-- Input --
== Segment start ==

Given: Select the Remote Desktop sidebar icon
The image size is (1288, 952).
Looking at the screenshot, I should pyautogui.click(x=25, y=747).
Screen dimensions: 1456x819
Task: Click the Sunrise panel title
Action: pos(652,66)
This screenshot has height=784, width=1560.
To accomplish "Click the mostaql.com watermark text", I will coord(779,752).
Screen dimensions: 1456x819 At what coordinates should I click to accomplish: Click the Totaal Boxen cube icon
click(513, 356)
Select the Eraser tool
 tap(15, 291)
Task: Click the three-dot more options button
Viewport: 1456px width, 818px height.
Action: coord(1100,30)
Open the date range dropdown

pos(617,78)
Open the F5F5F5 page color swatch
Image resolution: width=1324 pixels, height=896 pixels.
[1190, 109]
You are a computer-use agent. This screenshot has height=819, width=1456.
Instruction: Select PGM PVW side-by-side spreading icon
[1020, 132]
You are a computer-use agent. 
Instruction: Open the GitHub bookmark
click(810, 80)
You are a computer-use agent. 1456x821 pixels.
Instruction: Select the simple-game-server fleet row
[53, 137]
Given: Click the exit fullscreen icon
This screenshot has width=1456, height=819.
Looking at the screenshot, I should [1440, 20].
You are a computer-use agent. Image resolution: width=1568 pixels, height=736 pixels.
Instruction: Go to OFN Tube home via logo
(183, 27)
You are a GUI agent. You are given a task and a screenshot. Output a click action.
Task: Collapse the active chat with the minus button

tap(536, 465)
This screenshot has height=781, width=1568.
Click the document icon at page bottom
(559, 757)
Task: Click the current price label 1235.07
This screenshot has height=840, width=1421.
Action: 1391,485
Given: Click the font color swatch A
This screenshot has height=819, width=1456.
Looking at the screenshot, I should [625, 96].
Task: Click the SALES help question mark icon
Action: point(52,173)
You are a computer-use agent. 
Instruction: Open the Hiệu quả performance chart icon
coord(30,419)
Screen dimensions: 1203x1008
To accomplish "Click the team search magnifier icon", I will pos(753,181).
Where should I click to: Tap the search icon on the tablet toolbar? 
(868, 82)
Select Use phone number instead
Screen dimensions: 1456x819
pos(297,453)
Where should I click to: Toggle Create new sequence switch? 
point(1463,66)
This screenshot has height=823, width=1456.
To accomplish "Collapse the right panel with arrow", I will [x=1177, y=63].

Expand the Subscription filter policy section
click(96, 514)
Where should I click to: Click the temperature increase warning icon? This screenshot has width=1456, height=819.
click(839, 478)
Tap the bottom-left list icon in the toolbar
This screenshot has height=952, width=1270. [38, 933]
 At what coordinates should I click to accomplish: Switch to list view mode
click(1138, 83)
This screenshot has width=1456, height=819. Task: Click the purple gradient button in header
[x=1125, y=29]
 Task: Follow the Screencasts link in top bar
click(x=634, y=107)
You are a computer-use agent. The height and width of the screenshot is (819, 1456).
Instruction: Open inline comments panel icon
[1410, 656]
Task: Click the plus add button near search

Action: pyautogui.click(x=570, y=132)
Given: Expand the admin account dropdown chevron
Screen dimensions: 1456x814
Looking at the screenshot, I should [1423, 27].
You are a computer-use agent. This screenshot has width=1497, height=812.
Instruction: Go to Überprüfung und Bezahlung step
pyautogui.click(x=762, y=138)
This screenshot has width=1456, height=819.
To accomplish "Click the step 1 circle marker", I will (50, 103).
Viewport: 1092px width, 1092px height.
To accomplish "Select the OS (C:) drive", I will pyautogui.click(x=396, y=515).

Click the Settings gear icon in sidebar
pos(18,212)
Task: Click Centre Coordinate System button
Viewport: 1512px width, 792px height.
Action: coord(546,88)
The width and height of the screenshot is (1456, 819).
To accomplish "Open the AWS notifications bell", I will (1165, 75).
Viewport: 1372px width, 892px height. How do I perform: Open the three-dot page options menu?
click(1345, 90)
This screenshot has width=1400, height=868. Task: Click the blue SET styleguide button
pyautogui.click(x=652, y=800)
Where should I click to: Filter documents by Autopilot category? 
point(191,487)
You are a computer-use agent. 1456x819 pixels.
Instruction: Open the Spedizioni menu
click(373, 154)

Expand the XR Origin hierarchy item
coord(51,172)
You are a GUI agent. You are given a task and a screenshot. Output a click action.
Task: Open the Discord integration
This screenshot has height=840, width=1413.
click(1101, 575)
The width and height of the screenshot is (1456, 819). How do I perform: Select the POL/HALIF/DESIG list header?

== Segment end ==

-- Work task --
Search the lines above for the string "computer", then show every one that has it.

-- Response to this task --
You are a computer-use agent. This screenshot has height=819, width=1456.
You are a computer-use agent. 
You are a computer-use agent. 1456x821 pixels.
You are a computer-use agent. Image resolution: width=1568 pixels, height=736 pixels.
You are a computer-use agent. 
You are a computer-use agent. The height and width of the screenshot is (819, 1456).
You are a computer-use agent. This screenshot has width=1497, height=812.
You are a computer-use agent. 1456x819 pixels.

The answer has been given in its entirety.